:: Supplied records ::
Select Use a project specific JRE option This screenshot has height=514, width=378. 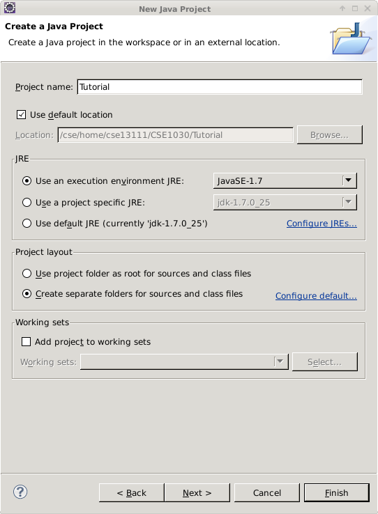(27, 202)
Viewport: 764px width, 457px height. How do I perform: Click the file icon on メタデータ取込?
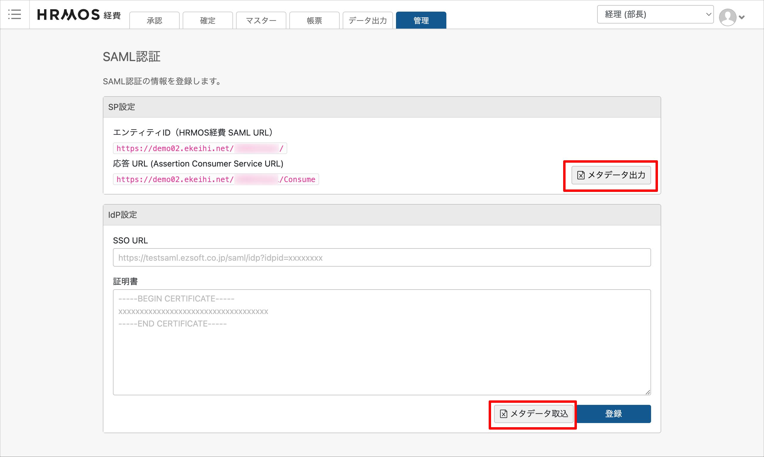point(503,414)
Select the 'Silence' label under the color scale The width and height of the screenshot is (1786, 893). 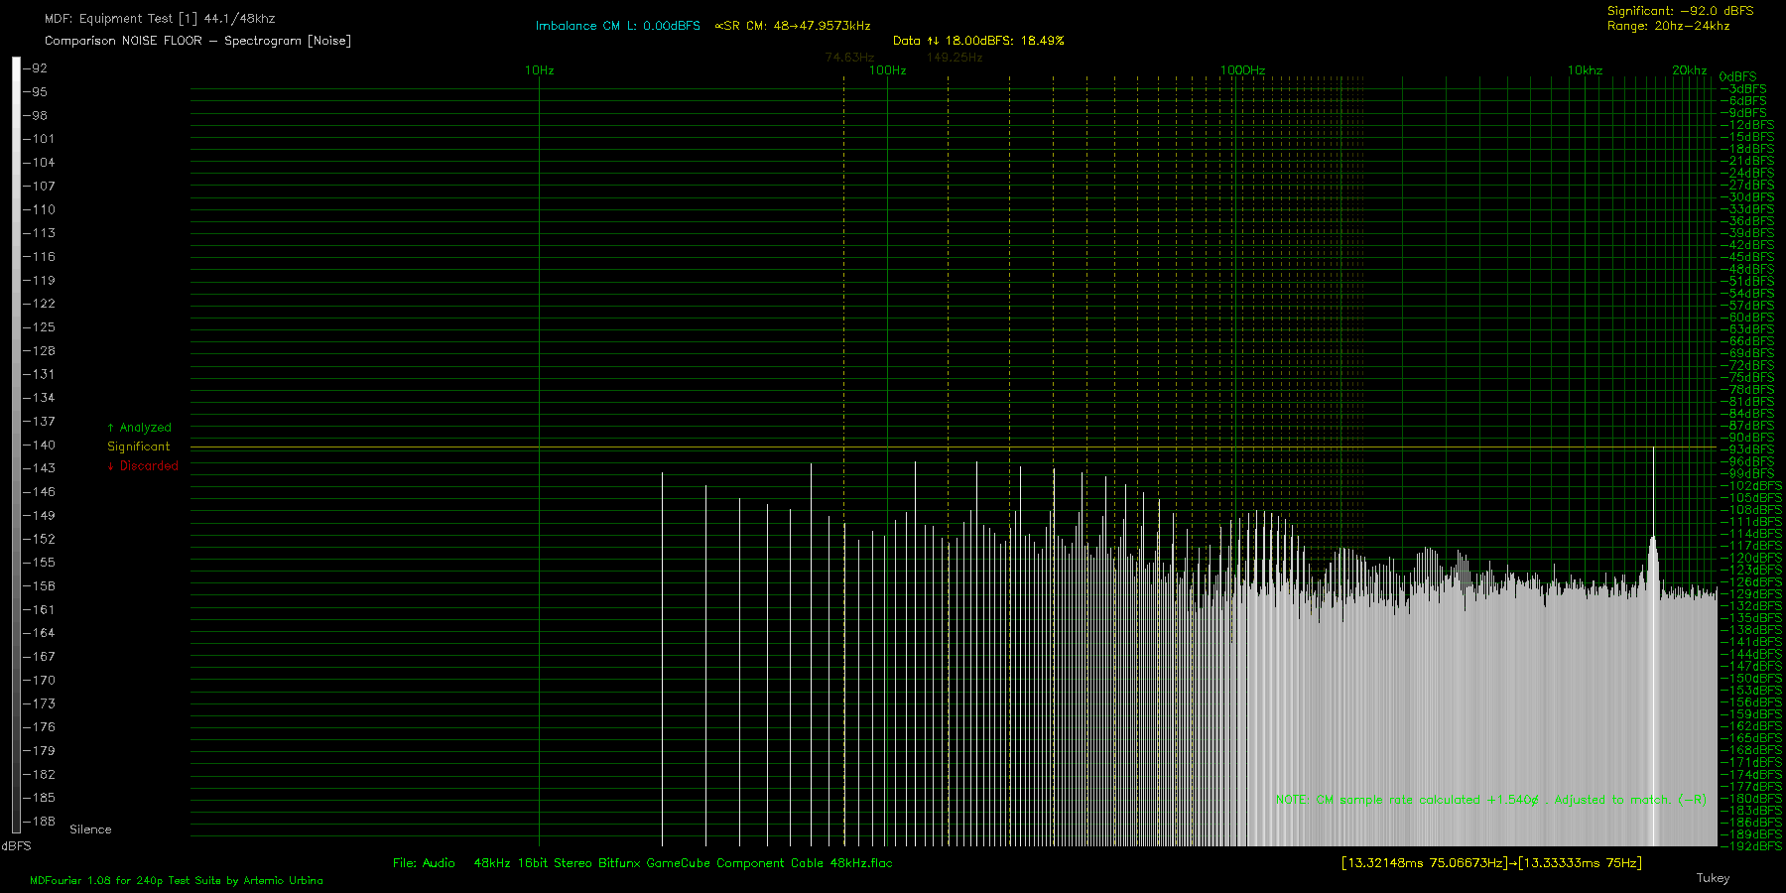90,829
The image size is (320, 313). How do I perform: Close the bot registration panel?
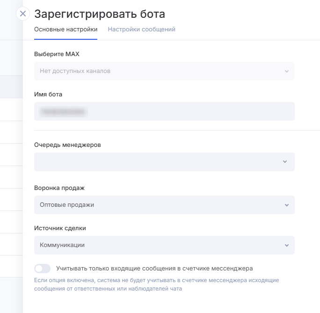click(x=23, y=14)
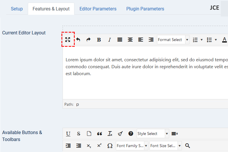
Task: Open the Plugin Parameters tab
Action: pos(145,9)
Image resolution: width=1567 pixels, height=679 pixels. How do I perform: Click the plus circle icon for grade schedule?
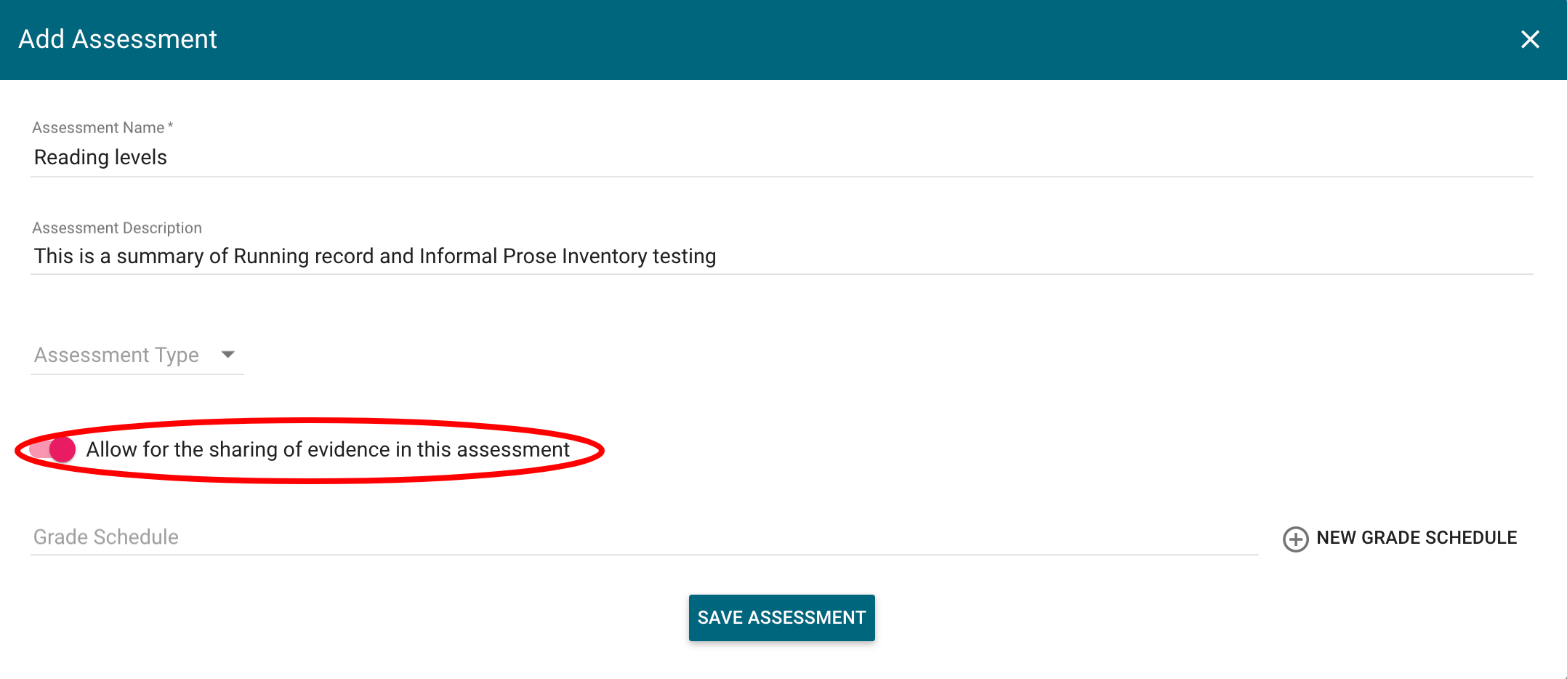[x=1295, y=539]

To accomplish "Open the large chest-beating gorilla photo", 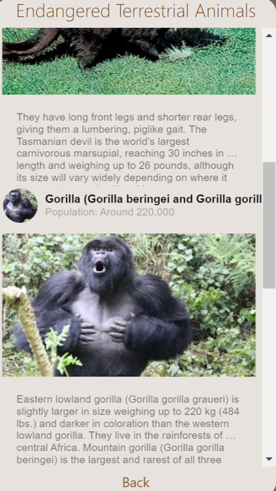I will point(129,305).
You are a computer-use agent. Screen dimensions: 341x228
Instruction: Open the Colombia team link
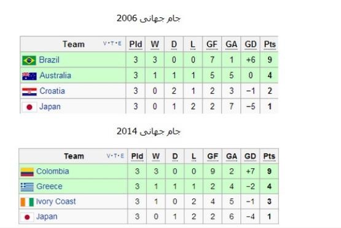53,171
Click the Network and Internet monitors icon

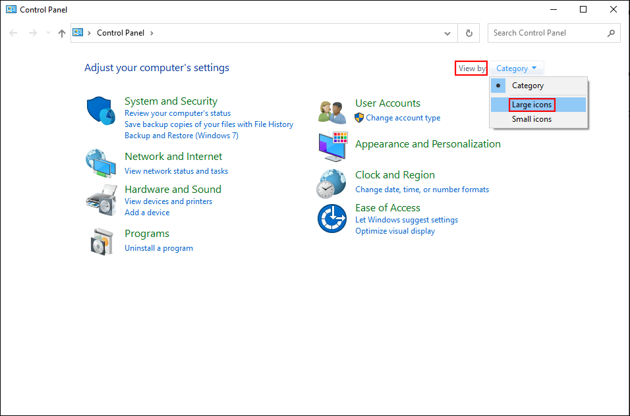(100, 163)
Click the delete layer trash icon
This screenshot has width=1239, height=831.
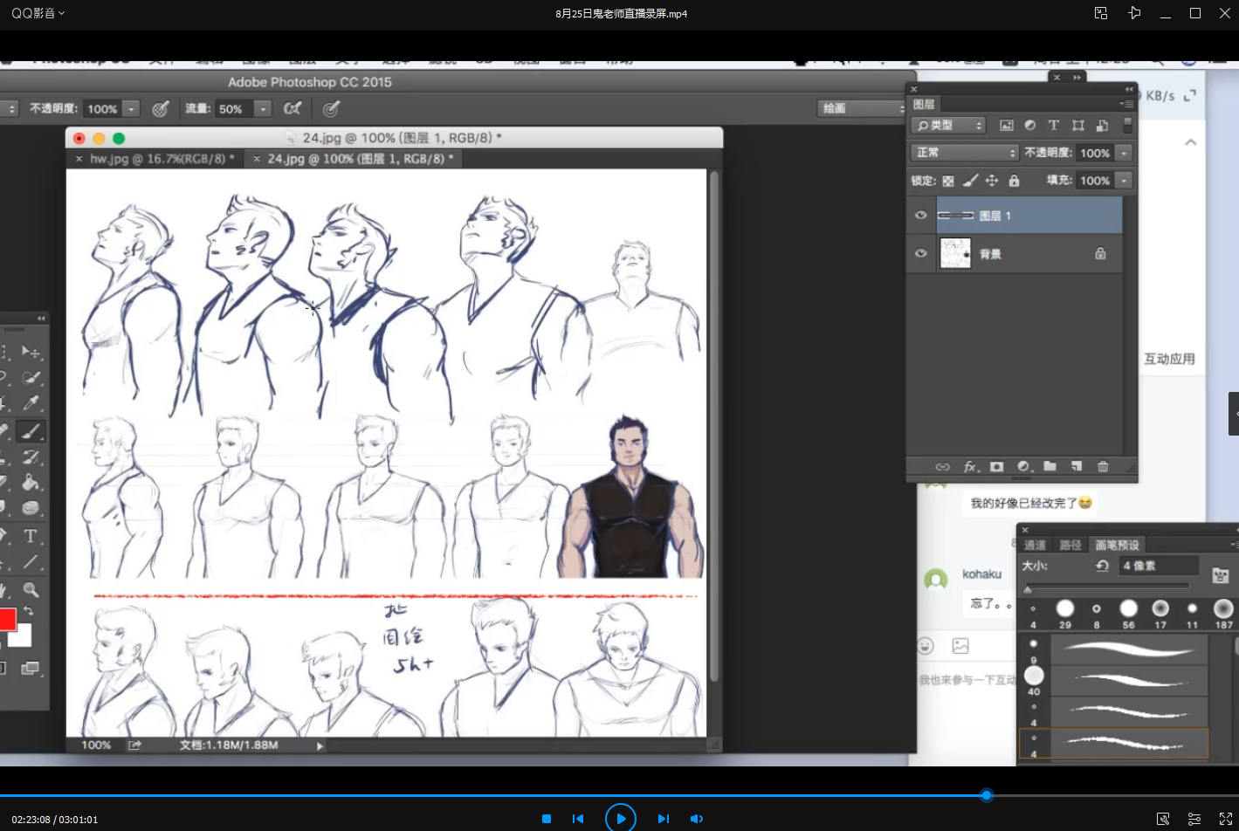(1103, 467)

:: Exercise task ::
Count the lines in the rows above that contain the word "icon". Reply with only the number.

:: Worked answer ::
4